Proper polling procedures

Election observers are at the polls keeping an open eye for rule violations

Vote sign
(Photo: WBAY)

GREEN BAY, Wis. (WBAY) – Even if you’re voting for yourself, taking a “ballot selfie” at the polls and posting it could get you in a lot of trouble.

Paul Nehlen learned the hard way in April’s 1st District primary against House Speaker Paul Ryan. The candidate posted a picture of his marked ballot to his Twitter page. While Nehlen was not charged with a crime, rules regarding “ballot selfies” in Wisconsin are clear.

“It is a criminal offense to take a picture of your ballot and show it to anybody,” League of Women Voters of Greater Green Bay president Julie Arneth explains.

But that is not the only thing Arneth watches at the polls. She is registered as an election observer.

The observer’s job is to report any rule violations to the chief election inspector. She explains what they look out for, “Concerns that there might be anything that is done that is not correct, and that any concerns that arise are legitimate concerns.”

Voters can also report to the chief election inspector if they see another voter or an observer breaking bylaws.

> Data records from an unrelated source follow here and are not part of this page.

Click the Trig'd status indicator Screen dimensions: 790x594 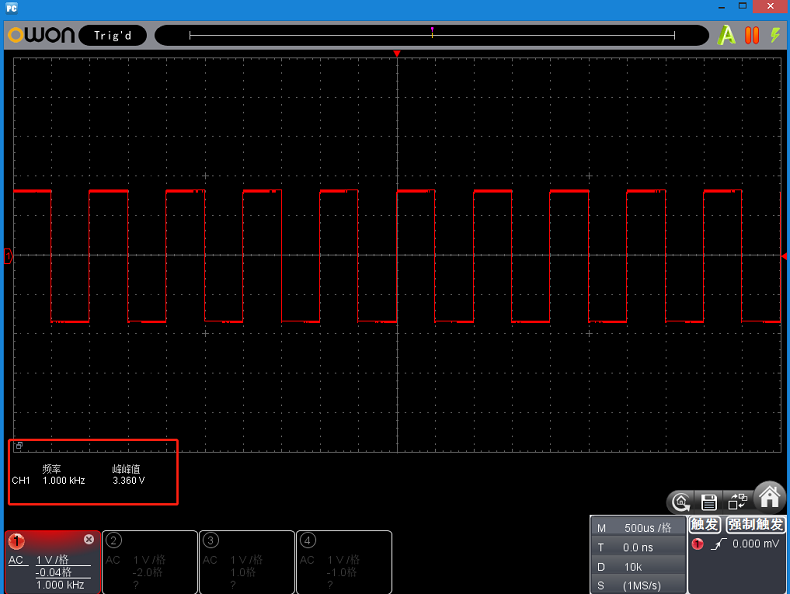pos(112,35)
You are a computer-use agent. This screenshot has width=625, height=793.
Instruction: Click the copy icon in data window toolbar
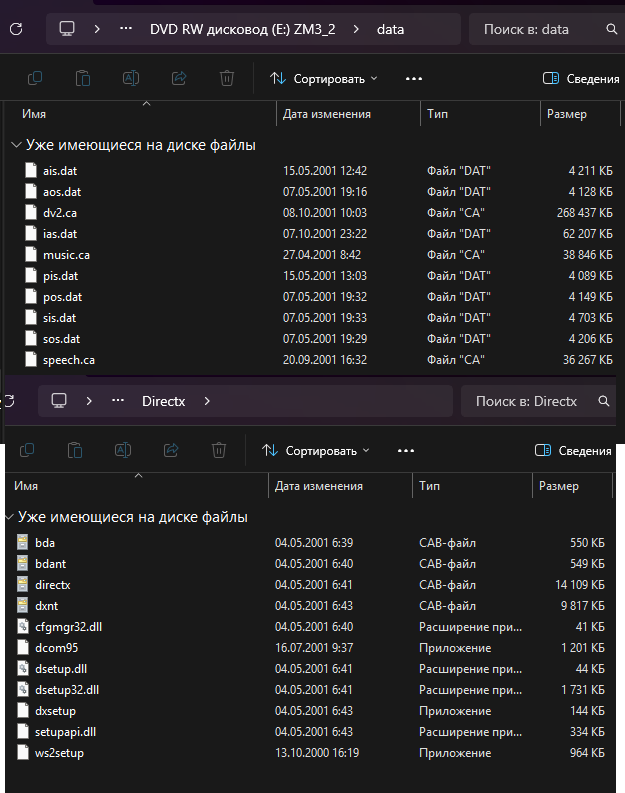click(x=35, y=78)
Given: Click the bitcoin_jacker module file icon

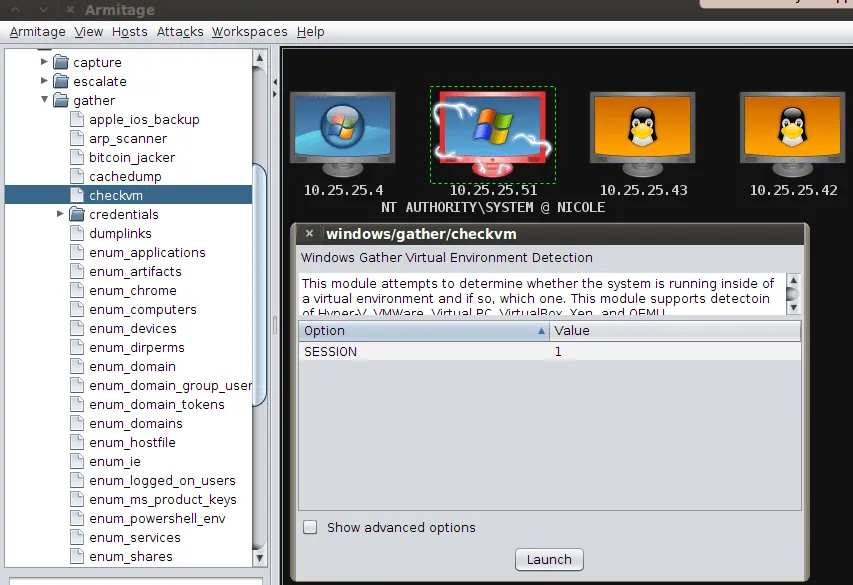Looking at the screenshot, I should [x=77, y=158].
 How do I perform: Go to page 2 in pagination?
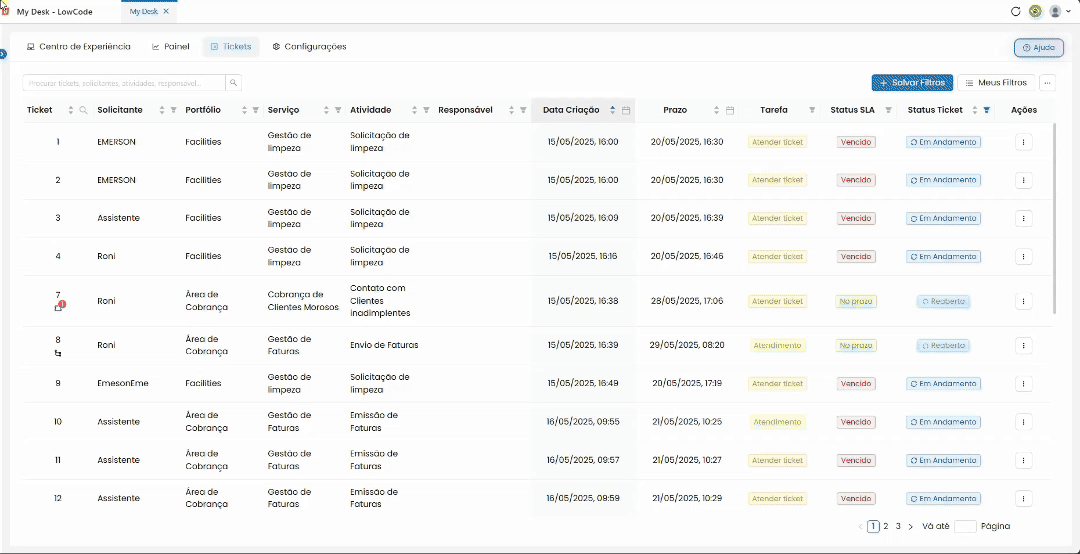886,526
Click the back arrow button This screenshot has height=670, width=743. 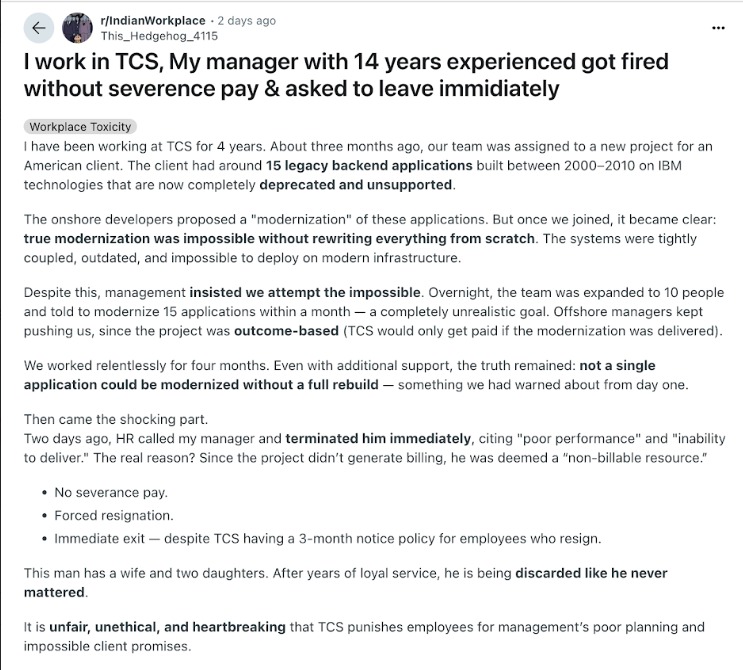coord(38,28)
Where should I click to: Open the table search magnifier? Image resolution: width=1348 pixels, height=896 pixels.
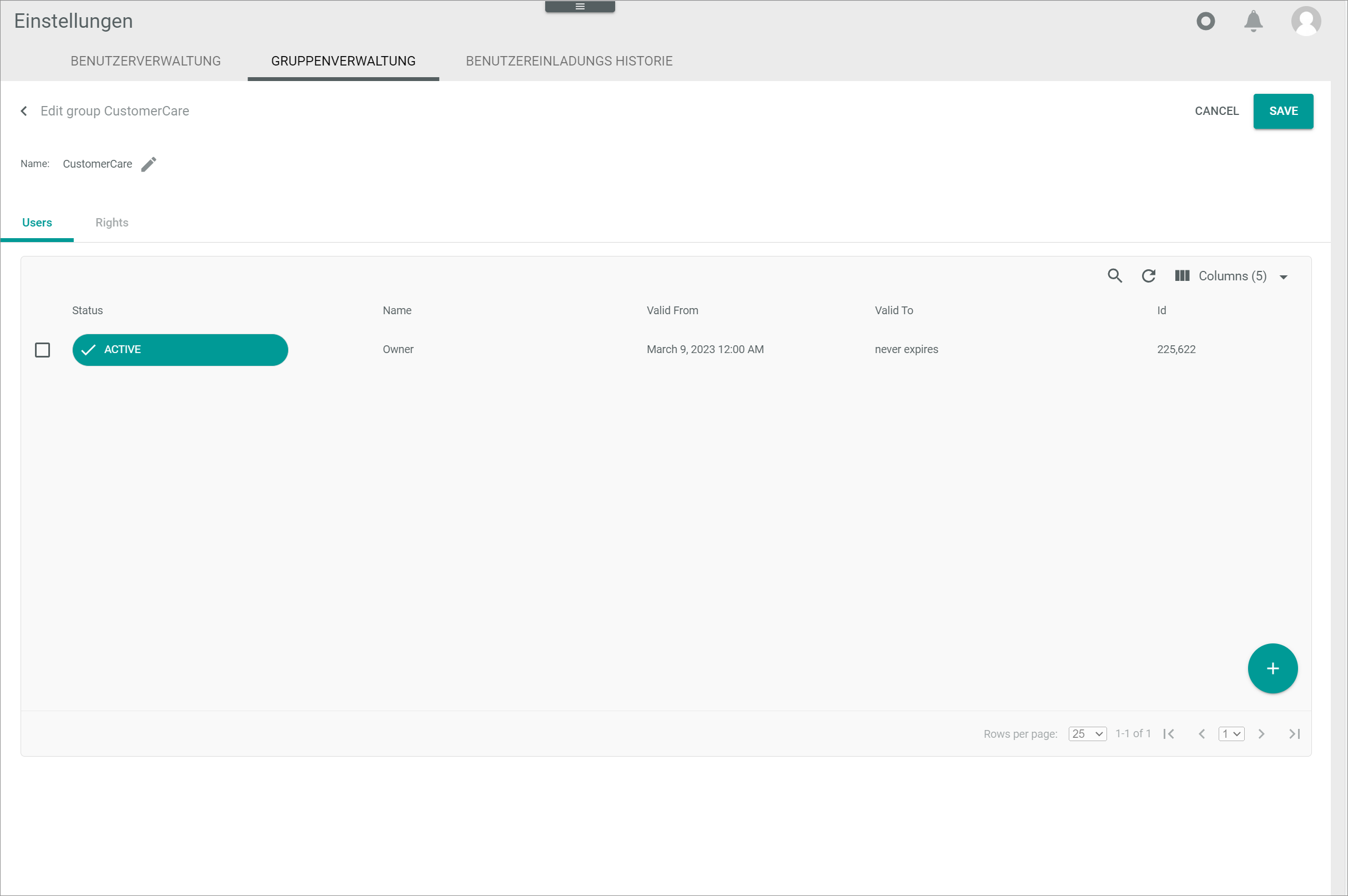tap(1115, 276)
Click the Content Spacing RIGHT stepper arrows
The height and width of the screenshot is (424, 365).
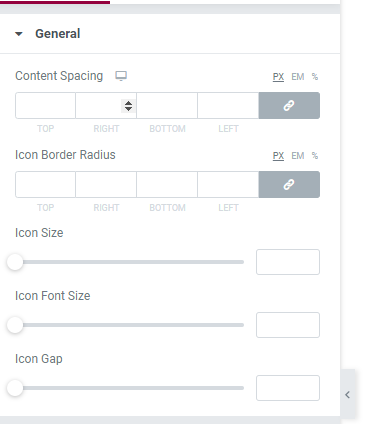click(x=128, y=106)
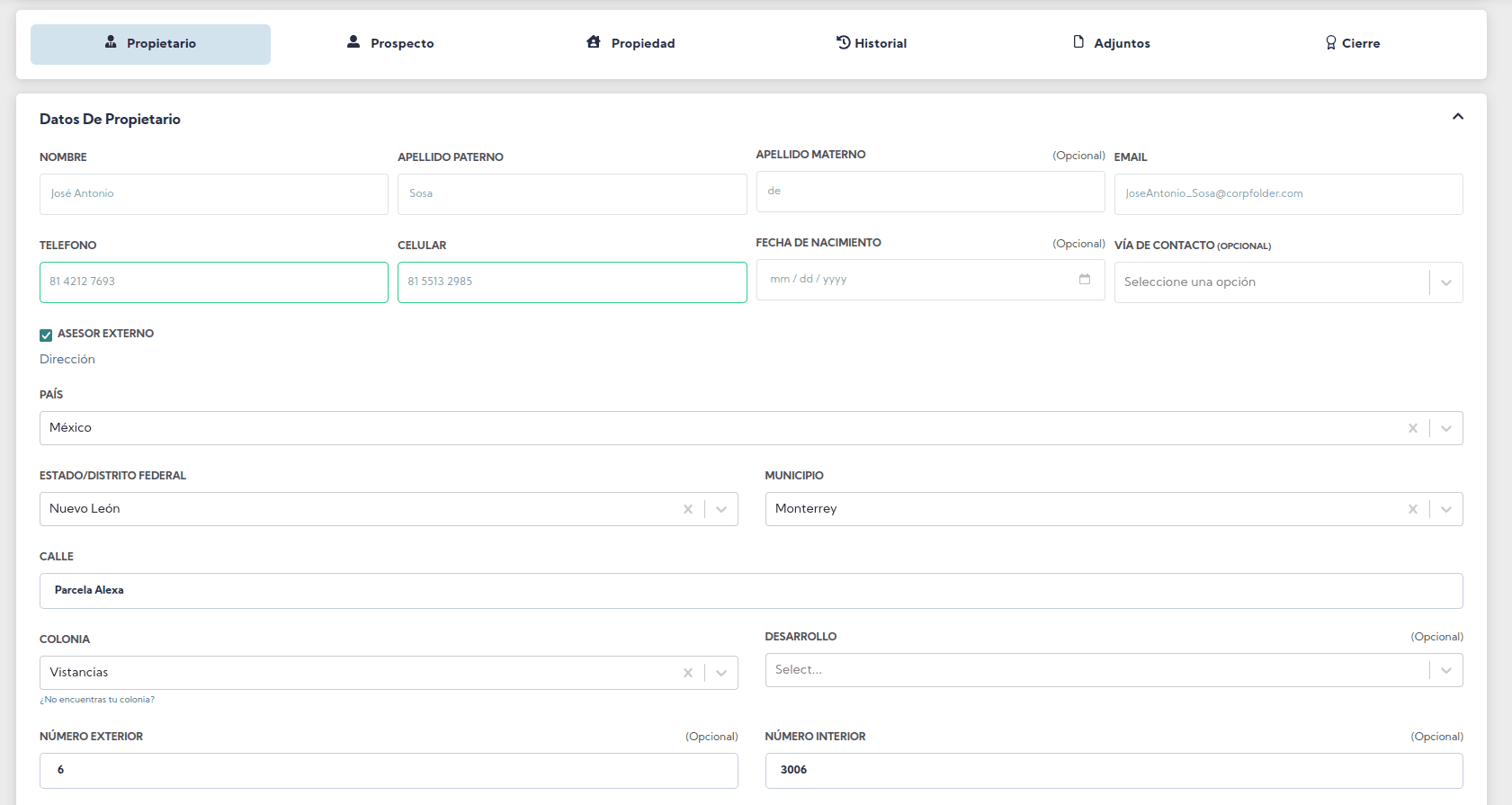Screen dimensions: 1512x805
Task: Clear the Monterrey municipio selection
Action: 1412,509
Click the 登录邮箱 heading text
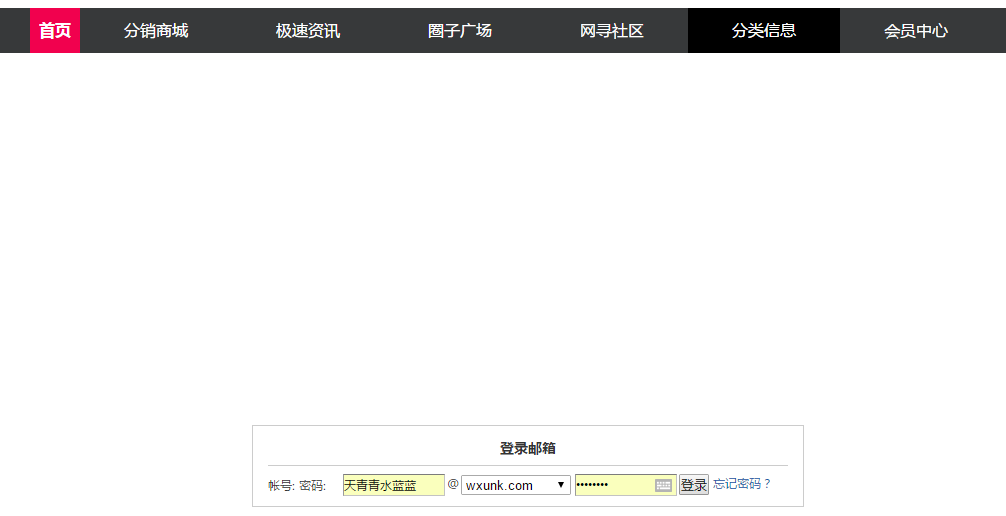 (528, 449)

The rules for Election Day are the same at early voting locations across the state. If you need to report something you can contact the municipal clerk at the early voting location.

Observers themselves are not allowed to handle election documents, show political influence with a pin or a hat, use a camera or have conversations about the candidates. “You may not interrupt any of the process at the polling place,” Ameth explains. “You are there to observe and that’s it.”